A differenza della retorica israeliana che vorrebbe l’Iran come un nemico “pazzo” ed “irrazionale” che “risolve i problemi con la violenza”, Teheran e Tel Aviv hanno lavorato insieme per risolvere il problema, come qualsiasi creditore che si trova ad affrontare problemi nel recupero dei suoi debiti (di Redazione) Possibile che, aldilà della dialettica, vi siano convergenze d’interessi tra Tel Aviv e Teheran? Secondo Haaretz la risposta è affermativa. Il quotidiano israeliano ha infatti pubblicato recentemente uno speciale che analizza il rapporto tra Israele ed Iran evidenziando i vari aspetti di questa relazione, “che non si baserebbe su ostilità reale, ma su comuni interessi economici e sovrani, servita da un aspra retorica da entrambi i lati”.
In politica, dice il giornale, anche se la retorica di Israele che descrive Teheran come “neo-nazista“, e l’Iran che addita Tel Aviv come il “Piccolo Satana“, sono più che semplici slogan politici, in quanto le due parti in realtà sono realmente ostili fra di loro, nello stesso tempo sono due nemici che hanno anche degli interessi in comune, e che non tenderebbero alla mutua distruzione. A questo proposito, l’autore del documento cita l’esempio del lato economico della relazione, dal momento che l’accordo firmato nel 1957 dal governo di Israele con il governo dello Shah Pahlavi, che ha permesso la costruzione di un oleodotto che portasse il petrolio iraniano verso Israele e poi interrotto dopo la rivoluzione iraniana, non è mai stato pagato, con il paese ebraico che ha mantenuto un enorme debito verso la compagnia petrolifera iraniana.
A differenza della retorica israeliana che vorrebbe l’Iran come un nemico “pazzo” ed “irrazionale” che “risolve i problemi con la violenza“, Teheran e Tel Aviv hanno lavorato insieme per risolvere il problema, come qualsiasi creditore che si trova ad affrontare problemi nel recupero dei suoi debiti. L’autore ha poi specificato come l’agire della parte israeliana in tale questione dimostrerebbe anche l’aspirazione israeliana ad aprire le porte di nuovi colloqui e cooperazione in materia di economia e commercio con l’Iran, insieme con la vecchia cooperazione nella questione del petrolio e ad una soluzione “pacifica” per il problema del debito. Nello stesso tempo, secondo l’analista, vi sarebbe anche un grande vantaggio economico per Israele derivante dal dossier nucleare iraniano.

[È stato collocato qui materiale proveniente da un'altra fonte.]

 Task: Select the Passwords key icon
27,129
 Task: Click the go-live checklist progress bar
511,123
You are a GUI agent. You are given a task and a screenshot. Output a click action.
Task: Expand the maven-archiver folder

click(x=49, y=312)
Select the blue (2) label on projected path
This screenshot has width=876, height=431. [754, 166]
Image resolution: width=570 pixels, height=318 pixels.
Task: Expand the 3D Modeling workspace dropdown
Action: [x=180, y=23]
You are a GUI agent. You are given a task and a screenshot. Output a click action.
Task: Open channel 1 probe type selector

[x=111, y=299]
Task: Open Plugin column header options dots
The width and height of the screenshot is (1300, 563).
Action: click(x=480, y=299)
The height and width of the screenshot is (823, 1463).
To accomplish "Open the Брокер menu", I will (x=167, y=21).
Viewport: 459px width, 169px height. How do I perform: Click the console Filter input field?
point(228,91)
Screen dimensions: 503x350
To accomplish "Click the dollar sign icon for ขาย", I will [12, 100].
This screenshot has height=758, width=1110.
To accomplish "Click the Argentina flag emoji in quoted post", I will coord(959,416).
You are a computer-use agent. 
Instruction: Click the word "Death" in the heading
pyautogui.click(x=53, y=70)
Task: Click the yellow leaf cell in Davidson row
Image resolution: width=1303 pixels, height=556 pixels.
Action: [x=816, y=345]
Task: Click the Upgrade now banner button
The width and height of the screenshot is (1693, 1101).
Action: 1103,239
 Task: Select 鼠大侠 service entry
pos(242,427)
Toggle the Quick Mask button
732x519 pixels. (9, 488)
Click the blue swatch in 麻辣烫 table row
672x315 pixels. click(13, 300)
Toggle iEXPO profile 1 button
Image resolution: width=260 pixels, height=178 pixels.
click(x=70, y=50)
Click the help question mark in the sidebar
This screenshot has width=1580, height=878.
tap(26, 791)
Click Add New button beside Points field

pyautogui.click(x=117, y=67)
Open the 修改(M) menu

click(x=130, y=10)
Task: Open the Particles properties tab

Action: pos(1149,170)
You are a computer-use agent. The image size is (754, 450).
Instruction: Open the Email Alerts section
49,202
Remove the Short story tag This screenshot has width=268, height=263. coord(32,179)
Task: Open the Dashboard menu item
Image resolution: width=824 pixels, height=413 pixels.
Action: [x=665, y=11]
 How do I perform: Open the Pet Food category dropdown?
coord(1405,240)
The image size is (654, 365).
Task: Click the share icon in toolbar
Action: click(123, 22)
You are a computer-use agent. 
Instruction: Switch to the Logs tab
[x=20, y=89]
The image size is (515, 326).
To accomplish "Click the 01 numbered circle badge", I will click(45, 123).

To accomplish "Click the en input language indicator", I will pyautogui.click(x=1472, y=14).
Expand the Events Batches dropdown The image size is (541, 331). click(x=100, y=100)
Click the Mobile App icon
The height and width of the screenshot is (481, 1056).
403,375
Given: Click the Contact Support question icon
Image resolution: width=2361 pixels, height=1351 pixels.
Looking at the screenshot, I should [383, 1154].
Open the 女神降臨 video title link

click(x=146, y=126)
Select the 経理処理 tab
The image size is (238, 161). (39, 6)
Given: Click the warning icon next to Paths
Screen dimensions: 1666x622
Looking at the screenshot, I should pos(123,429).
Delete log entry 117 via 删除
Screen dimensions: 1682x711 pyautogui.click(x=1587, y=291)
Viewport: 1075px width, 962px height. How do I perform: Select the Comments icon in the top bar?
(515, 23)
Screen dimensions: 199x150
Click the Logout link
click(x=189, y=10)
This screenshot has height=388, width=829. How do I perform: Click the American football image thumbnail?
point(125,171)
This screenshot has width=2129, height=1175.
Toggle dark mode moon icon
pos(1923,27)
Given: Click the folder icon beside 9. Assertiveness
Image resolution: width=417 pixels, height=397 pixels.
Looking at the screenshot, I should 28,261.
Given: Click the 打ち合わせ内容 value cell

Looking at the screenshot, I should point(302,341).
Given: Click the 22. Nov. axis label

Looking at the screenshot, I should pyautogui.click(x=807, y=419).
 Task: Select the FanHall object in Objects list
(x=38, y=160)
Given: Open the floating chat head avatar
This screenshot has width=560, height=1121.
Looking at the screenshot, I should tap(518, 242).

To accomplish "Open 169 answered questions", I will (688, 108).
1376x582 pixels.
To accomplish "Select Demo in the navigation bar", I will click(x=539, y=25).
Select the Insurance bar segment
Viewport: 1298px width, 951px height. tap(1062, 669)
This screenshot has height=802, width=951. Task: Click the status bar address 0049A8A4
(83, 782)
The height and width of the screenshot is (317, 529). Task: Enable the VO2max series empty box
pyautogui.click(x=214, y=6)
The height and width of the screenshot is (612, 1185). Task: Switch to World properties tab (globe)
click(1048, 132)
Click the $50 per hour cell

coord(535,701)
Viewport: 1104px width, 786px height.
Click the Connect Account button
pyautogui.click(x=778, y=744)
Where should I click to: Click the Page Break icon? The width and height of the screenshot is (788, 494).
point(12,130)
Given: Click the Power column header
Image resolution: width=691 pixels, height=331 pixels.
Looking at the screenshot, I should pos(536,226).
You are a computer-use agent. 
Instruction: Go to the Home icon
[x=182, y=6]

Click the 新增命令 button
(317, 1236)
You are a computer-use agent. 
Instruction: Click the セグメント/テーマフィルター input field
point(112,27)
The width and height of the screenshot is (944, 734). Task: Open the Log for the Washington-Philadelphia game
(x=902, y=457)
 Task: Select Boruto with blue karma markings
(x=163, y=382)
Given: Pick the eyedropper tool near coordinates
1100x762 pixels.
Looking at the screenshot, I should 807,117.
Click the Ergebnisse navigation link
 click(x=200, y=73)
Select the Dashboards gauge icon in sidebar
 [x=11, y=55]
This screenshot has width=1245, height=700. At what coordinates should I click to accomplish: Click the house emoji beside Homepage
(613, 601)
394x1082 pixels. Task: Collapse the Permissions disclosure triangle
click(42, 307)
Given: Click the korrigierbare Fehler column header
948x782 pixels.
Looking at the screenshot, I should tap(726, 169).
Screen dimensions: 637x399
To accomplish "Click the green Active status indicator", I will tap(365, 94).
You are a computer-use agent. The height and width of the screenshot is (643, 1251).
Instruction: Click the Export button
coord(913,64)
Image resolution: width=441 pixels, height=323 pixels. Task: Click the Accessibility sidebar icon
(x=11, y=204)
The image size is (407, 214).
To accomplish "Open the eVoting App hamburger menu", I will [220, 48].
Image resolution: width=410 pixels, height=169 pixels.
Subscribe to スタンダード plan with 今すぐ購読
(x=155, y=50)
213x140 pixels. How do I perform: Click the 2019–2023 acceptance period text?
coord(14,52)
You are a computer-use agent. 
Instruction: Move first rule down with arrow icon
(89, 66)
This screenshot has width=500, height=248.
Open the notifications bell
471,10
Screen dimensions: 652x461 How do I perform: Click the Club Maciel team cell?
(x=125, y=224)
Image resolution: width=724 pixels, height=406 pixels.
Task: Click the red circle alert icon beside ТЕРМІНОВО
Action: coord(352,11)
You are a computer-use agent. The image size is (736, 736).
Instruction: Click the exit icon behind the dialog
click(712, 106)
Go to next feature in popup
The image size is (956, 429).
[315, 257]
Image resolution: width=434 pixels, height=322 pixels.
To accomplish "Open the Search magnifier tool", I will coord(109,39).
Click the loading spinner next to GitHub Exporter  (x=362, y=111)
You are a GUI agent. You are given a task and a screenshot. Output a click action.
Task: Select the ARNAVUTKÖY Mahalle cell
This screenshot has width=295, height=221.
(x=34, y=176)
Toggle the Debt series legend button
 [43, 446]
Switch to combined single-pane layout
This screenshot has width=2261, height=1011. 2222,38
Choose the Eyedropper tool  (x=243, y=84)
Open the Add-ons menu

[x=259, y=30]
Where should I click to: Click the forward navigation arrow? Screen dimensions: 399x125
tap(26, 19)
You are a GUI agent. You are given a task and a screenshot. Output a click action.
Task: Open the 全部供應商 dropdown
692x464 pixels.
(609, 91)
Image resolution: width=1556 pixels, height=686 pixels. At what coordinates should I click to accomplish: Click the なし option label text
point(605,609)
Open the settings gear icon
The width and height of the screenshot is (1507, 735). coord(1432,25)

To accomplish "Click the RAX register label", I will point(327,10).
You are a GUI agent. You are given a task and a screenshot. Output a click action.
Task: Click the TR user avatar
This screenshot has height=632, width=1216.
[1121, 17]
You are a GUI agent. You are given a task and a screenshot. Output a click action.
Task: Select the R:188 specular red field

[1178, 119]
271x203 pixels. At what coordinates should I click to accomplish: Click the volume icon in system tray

La questione, secondo il quotidiano israeliano, andrebbe quindi ricercata altrove: dal 1966 il paese ebraico ha un monopolio nucleare che lo aiuta ad evolversi e proteggersi nonostante le sue piccole dimensioni e la mancanza di personale e risorse. L’ “ambiguità nucleare” di cui ha goduto Israele dal 1969 fino ad oggi per mano degli Stati Uniti però potrebbe finire. Il programma nucleare iraniano cerca infatti di creare un “doppio monopolio” in Medio Oriente a scapito di Israele. Ecco perché Tel Aviv si opporrebbe al programma nucleare iraniano: al fine di mantenere la sua posizione di potenza economica in Medio Oriente, e non per la presunta “minaccia esistenziale” posta da Teheran.
Il documento riconosce infine come l’Iran non sia un nemico “folle” e non imporrà una escalation con Israele che possa trascinarsi in un effettivo confronto militare. La prova di questo, secondo l’analista, sarebbe la reazione iraniana alla recente uccisione di un suo generale in Siria, che ha evidenziato i livelli elevati di autocontrollo delle gerarchie iraniane a prescidere dalla retorica anti-israeliana.